A modern implementation of the STREAM benchmarks.
Reference Implementation: http://www.cs.virginia.edu/stream/ref.html
Enhancements include:
- Reporting performance for different vector sizes with a single build and run cycle
- Auto scaling of number of iterations based on vector size
- Add a new benchmark to report effective reduction bandwidth
Requirements:
- gcc with std=c11 and OpenMP support
- 3 GB+ memory (by default vectors of 1 GB is used)
Supports the standard Stream benchmarks.

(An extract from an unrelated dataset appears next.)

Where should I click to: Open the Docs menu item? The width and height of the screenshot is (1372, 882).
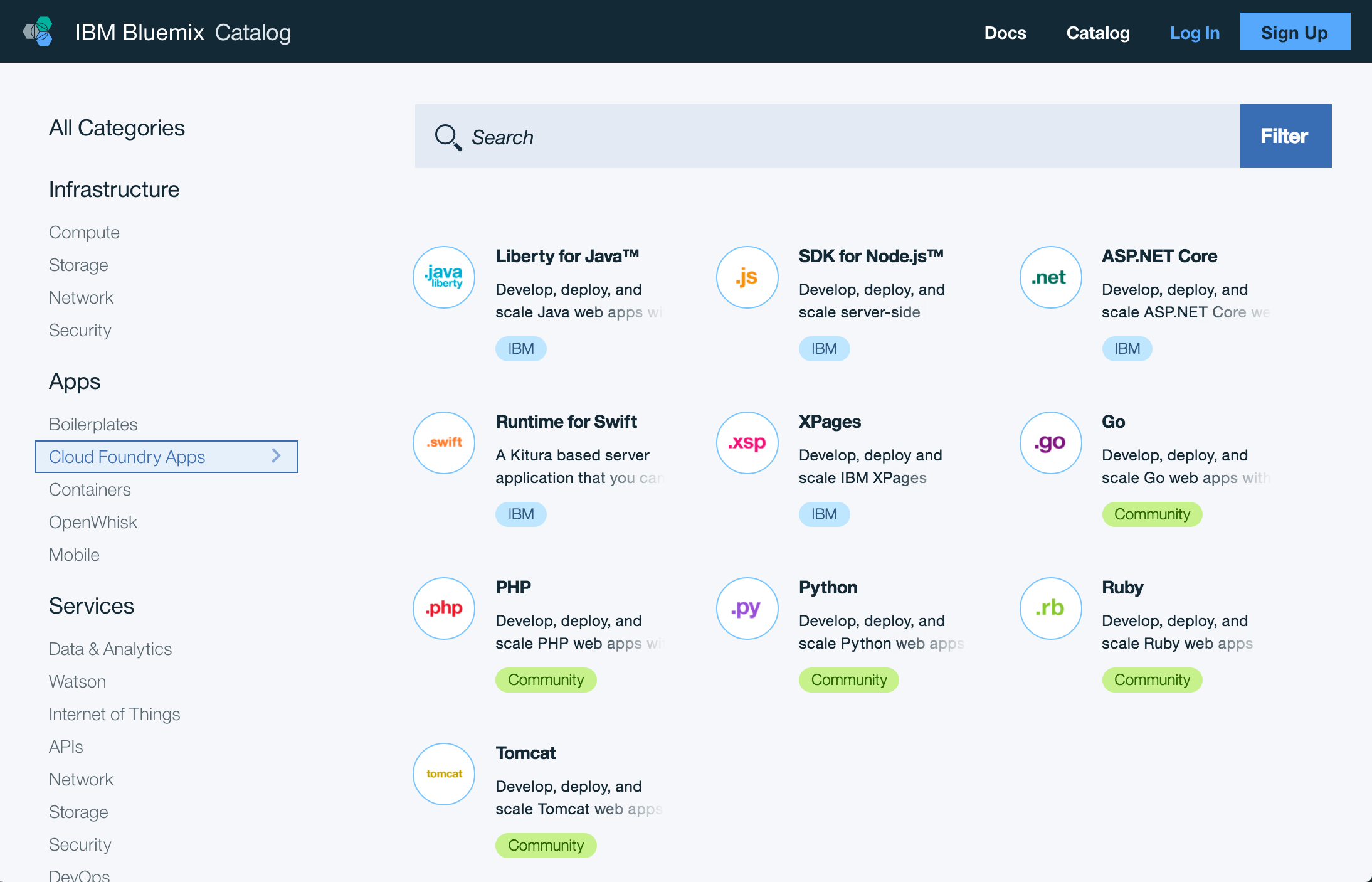pos(1005,33)
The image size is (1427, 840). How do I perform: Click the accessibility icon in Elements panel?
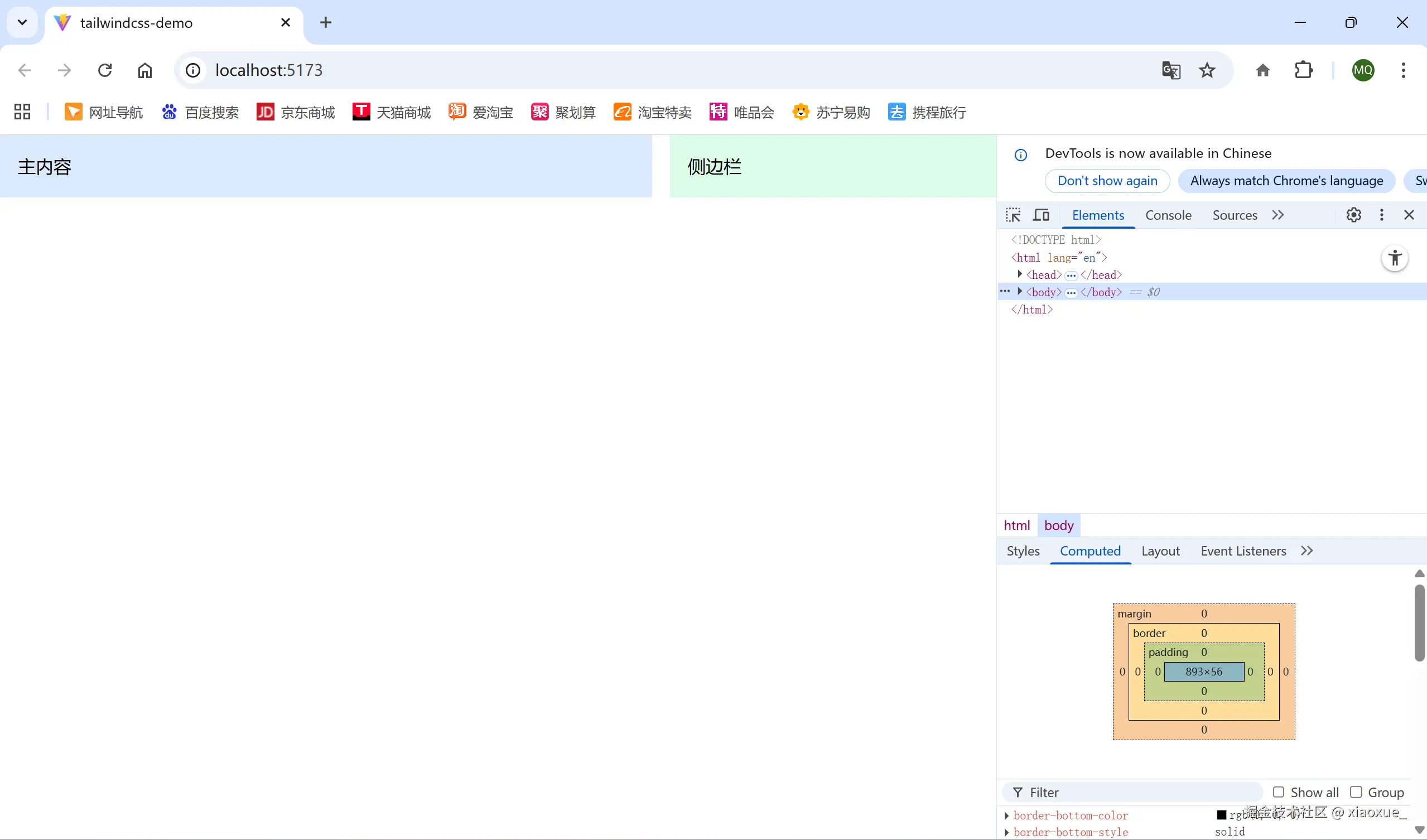click(1395, 258)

To calculate the memory bandwidth, the raw bandwidth is multiplied by the number of vectors (2 or 3) except for the new reduce benchmark. By default FP64 datatype (double
) is used.
Copy one vector to a second vector
c[i] = a[i]
Scale vector by a scalar s and store in a second vector
b[i] = s * c[i]
Add two vectors and store in a third vector
c[i] = a[i] + b[i]
Scale one vector by a scalar s, add to another, and store in third
a[i] = b[i] + s * c[i]
Add two vectors and store in the first vector. Does not multiply the raw bandwidth by number of vectors. Reports the effective reduction bandwidth.
a[i] = a[i] + b[i]
Edit Makefile to select appropriate compile options for the architecture.
$ make
Specify number of OpenMP threads and run the benchmark.
$ OMP_NUM_THREADS=1 ./stream